OBJECTIVE
Swap every "Viewport" in the listing below for "Display", and write the lines out again with nothing else changed.

[Text and item location entries]

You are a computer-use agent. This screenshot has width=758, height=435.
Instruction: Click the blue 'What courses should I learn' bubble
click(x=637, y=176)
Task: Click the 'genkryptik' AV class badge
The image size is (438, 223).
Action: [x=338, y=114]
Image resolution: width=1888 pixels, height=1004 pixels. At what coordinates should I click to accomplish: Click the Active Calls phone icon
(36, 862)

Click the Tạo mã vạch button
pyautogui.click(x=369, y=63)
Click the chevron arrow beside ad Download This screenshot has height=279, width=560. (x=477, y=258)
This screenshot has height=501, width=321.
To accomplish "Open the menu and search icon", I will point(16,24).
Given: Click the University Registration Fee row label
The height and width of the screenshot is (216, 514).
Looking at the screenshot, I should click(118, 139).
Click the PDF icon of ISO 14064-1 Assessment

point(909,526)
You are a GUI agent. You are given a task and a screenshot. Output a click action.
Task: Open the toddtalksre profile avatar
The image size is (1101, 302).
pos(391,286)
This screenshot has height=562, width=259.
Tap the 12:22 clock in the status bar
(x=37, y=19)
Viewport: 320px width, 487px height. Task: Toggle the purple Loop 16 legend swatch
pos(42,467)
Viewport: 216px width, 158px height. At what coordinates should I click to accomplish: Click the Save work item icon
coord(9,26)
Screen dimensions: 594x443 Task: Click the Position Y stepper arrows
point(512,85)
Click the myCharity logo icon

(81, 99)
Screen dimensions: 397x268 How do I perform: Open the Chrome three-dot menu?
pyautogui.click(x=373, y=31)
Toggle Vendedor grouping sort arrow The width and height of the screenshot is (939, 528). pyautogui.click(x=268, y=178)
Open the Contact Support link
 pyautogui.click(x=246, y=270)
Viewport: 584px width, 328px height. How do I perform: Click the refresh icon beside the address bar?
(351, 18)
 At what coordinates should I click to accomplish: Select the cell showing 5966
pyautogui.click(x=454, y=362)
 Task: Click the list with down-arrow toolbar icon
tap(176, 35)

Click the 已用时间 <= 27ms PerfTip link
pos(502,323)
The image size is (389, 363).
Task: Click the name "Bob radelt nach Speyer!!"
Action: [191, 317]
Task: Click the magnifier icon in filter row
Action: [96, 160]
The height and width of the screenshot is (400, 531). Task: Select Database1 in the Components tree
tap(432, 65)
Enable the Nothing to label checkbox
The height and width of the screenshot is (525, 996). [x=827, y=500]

PROBLEM SOLUTION
You are a computer-use agent. This screenshot has width=758, height=435.
Instruction: Click the blue 'What courses should I learn' bubble
click(x=637, y=176)
Task: Click the 'genkryptik' AV class badge
The image size is (438, 223).
Action: [x=338, y=114]
Image resolution: width=1888 pixels, height=1004 pixels. At what coordinates should I click to accomplish: Click the Active Calls phone icon
(36, 862)

Click the Tạo mã vạch button
pyautogui.click(x=369, y=63)
Click the chevron arrow beside ad Download This screenshot has height=279, width=560. (x=477, y=258)
This screenshot has height=501, width=321.
To accomplish "Open the menu and search icon", I will point(16,24).
Given: Click the University Registration Fee row label
The height and width of the screenshot is (216, 514).
Looking at the screenshot, I should click(118, 139).
Click the PDF icon of ISO 14064-1 Assessment

point(909,526)
You are a GUI agent. You are given a task and a screenshot. Output a click action.
Task: Open the toddtalksre profile avatar
The image size is (1101, 302).
pos(391,286)
This screenshot has height=562, width=259.
Tap the 12:22 clock in the status bar
(x=37, y=19)
Display: 320px width, 487px height. Task: Toggle the purple Loop 16 legend swatch
pos(42,467)
Display: 216px width, 158px height. At what coordinates should I click to accomplish: Click the Save work item icon
coord(9,26)
Screen dimensions: 594x443 Task: Click the Position Y stepper arrows
point(512,85)
Click the myCharity logo icon

(81, 99)
Screen dimensions: 397x268 How do I perform: Open the Chrome three-dot menu?
pyautogui.click(x=373, y=31)
Toggle Vendedor grouping sort arrow The width and height of the screenshot is (939, 528). pyautogui.click(x=268, y=178)
Open the Contact Support link
 pyautogui.click(x=246, y=270)
Display: 584px width, 328px height. How do I perform: Click the refresh icon beside the address bar?
(351, 18)
 At what coordinates should I click to accomplish: Select the cell showing 5966
pyautogui.click(x=454, y=362)
 Task: Click the list with down-arrow toolbar icon
tap(176, 35)

Click the 已用时间 <= 27ms PerfTip link
pos(502,323)
The image size is (389, 363).
Task: Click the name "Bob radelt nach Speyer!!"
Action: [191, 317]
Task: Click the magnifier icon in filter row
Action: [96, 160]
The height and width of the screenshot is (400, 531). Task: Select Database1 in the Components tree
tap(432, 65)
Enable the Nothing to label checkbox
The height and width of the screenshot is (525, 996). [x=827, y=500]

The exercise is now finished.